■ **WORK ITEM**
Narrow the data below down to the lines containing "Cómo".

■ **DATA RECORDS**
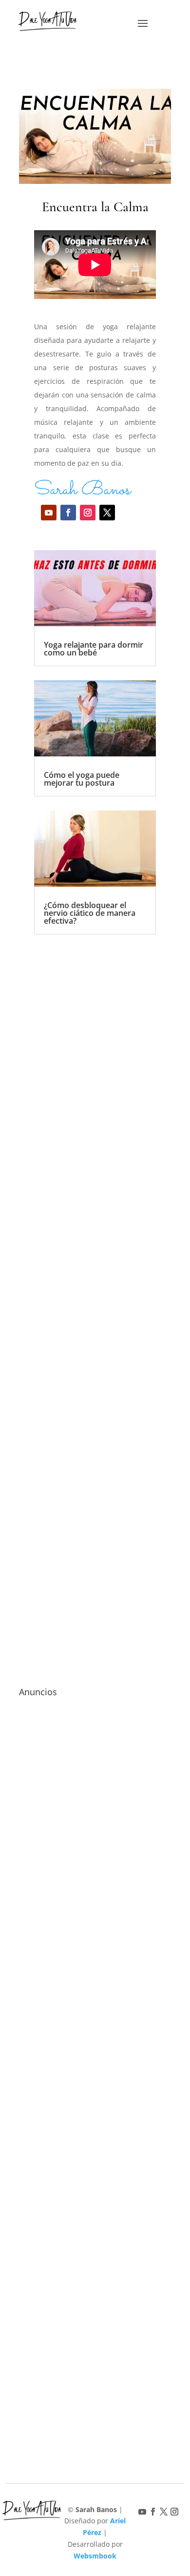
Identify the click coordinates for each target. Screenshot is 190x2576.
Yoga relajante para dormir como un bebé (93, 648)
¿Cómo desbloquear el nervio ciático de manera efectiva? (89, 913)
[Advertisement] (95, 1288)
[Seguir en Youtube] (49, 512)
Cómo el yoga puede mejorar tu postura (81, 779)
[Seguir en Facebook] (68, 512)
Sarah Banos (82, 490)
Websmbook (95, 2555)
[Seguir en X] (107, 512)
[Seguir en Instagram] (87, 512)
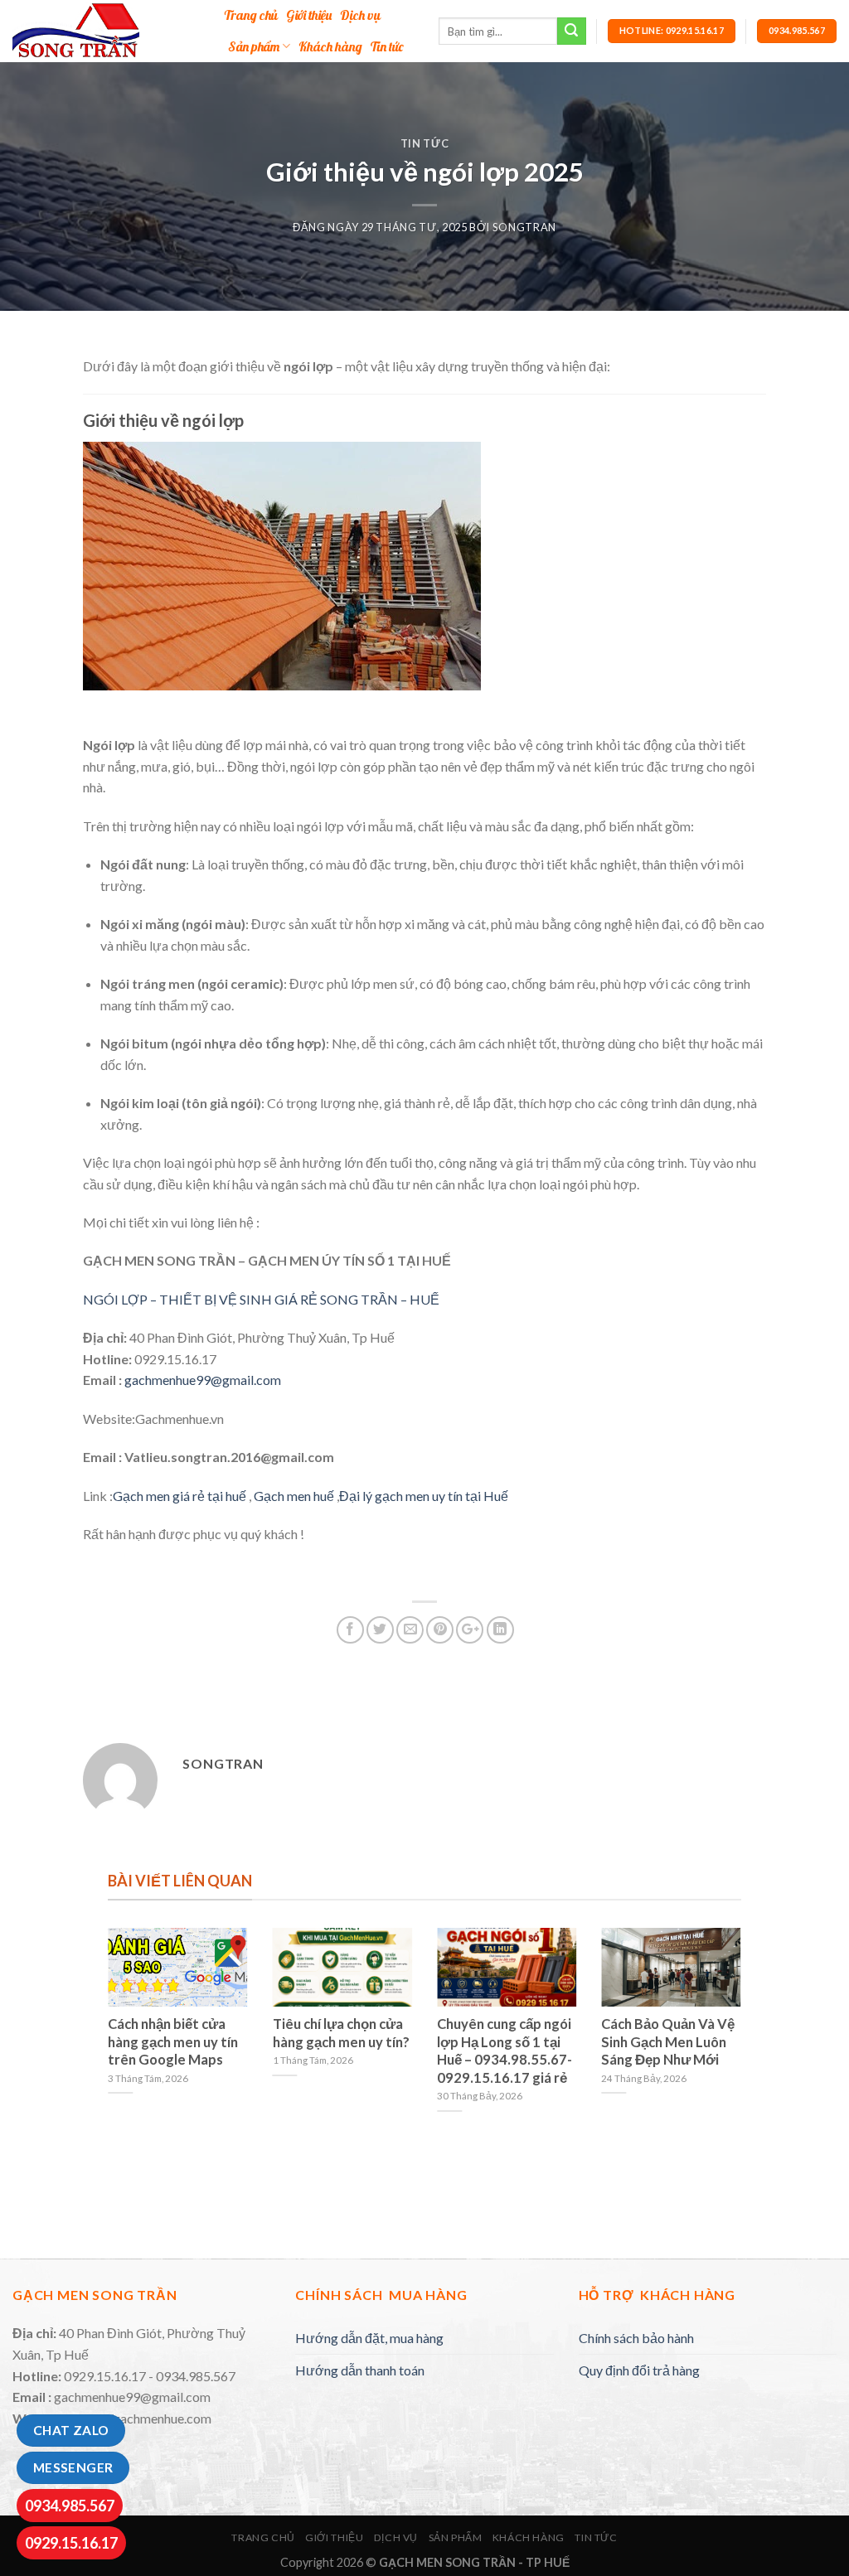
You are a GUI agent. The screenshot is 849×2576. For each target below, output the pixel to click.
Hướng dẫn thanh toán (359, 2370)
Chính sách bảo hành (636, 2338)
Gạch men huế (292, 1495)
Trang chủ (251, 15)
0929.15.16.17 (71, 2543)
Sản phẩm (253, 46)
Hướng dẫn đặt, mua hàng (369, 2338)
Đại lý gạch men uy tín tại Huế (423, 1495)
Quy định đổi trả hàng (639, 2370)
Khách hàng (330, 46)
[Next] (744, 2041)
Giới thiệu (309, 15)
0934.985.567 (69, 2505)
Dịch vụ (360, 15)
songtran (524, 227)
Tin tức (387, 46)
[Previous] (104, 2041)
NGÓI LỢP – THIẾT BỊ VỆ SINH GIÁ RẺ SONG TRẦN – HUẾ (261, 1299)
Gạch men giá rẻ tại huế (179, 1495)
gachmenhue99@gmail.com (202, 1379)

■ **TASK OUTPUT**
¿Cómo desbloquear el nervio ciático de manera efectiva? (89, 913)
Cómo el yoga puede mejorar tu postura (81, 779)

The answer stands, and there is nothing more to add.